Testo citato ::
Abitare il PilastroStoria del Pilastro

…e me ne sono andata col cuore che batteva

Riceviamo e molto volentieri pubblichiamo ringraziando Tiziana per questa bella testimonianza:

La prima volta che ho visto il Pilastro avevo circa 15 anni. Era il 1973. Io ero reduce da un lutto pesante e avevo tutta la fragilità dell’adolescenza. Cominciai a frequentarlo perché ci abitava una mia compagna di scuola.

Correvano voci che fosse un luogo pericoloso, gli amici della mia amica me lo confermavano e io, che venivo da un’altra periferia, ugualmente povera ma che cercava di mitigare la miseria con case dai pavimenti in marmo e televisioni, avevo paura. Scendevo dall’autobus con il cuore che mi batteva e lo stomaco stretto sotto i maglioncini acrilici che, in quegli anni, scimiottavano gli abiti alla moda.

L’ultima volta che ho visto il Pilastro è stato esattamente un mese fa, l’11 dicembre 2020.

Dati grezzi ::
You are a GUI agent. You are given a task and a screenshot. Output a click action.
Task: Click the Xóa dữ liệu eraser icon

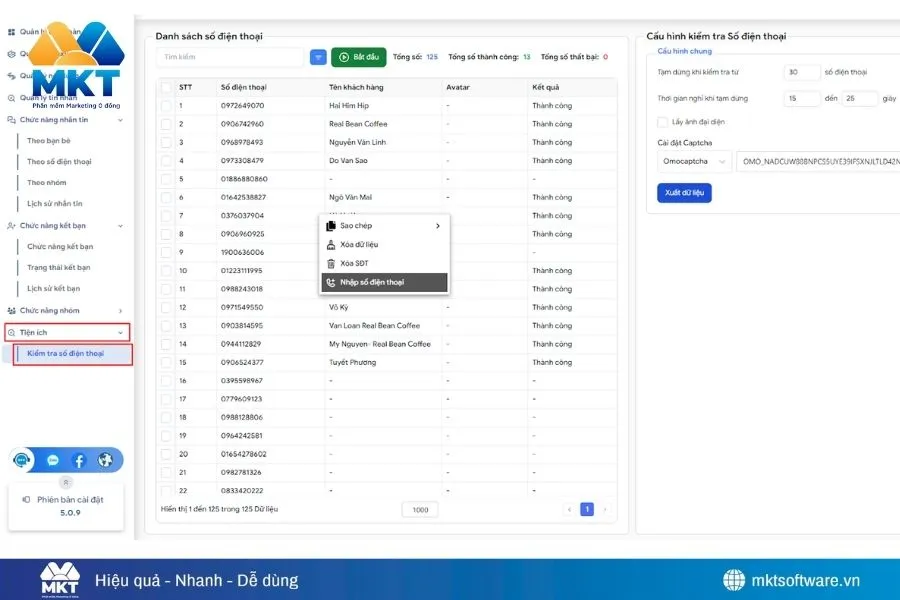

Istruzioni ::
1 > Rispondi a queste domande sulla testimonianza sul Pilastro:
(a) Quanti anni circa aveva chi scrive la prima volta che vide il Pilastro?
(b) Chi abitava al Pilastro?
(c) In quale data chi scrive ha visto il Pilastro per l'ultima volta?
2 > Riproduci, per favore, il passo della testimonianza sul Pilastro da "La prima volta" a "l’11 dicembre 2020.".
3 > In base alla testimonianza sul Pilastro, spiega in una o due frasi perché chi scrive aveva paura quando andava al Pilastro.
I dati non hanno alcun legame con la testimonianza sul Pilastro.

Risposte ::
1 >
(a) Circa 15 anni.
(b) Una compagna di scuola di chi scrive.
(c) L'11 dicembre 2020.

2 >
La prima volta che ho visto il Pilastro avevo circa 15 anni. Era il 1973. Io ero reduce da un lutto pesante e avevo tutta la fragilità dell’adolescenza. Cominciai a frequentarlo perché ci abitava una mia compagna di scuola.

Correvano voci che fosse un luogo pericoloso, gli amici della mia amica me lo confermavano e io, che venivo da un’altra periferia, ugualmente povera ma che cercava di mitigare la miseria con case dai pavimenti in marmo e televisioni, avevo paura. Scendevo dall’autobus con il cuore che mi batteva e lo stomaco stretto sotto i maglioncini acrilici che, in quegli anni, scimiottavano gli abiti alla moda.

L’ultima volta che ho visto il Pilastro è stato esattamente un mese fa, l’11 dicembre 2020.

3 > Correvano voci che il Pilastro fosse un luogo pericoloso. Gli amici della sua amica glielo confermavano.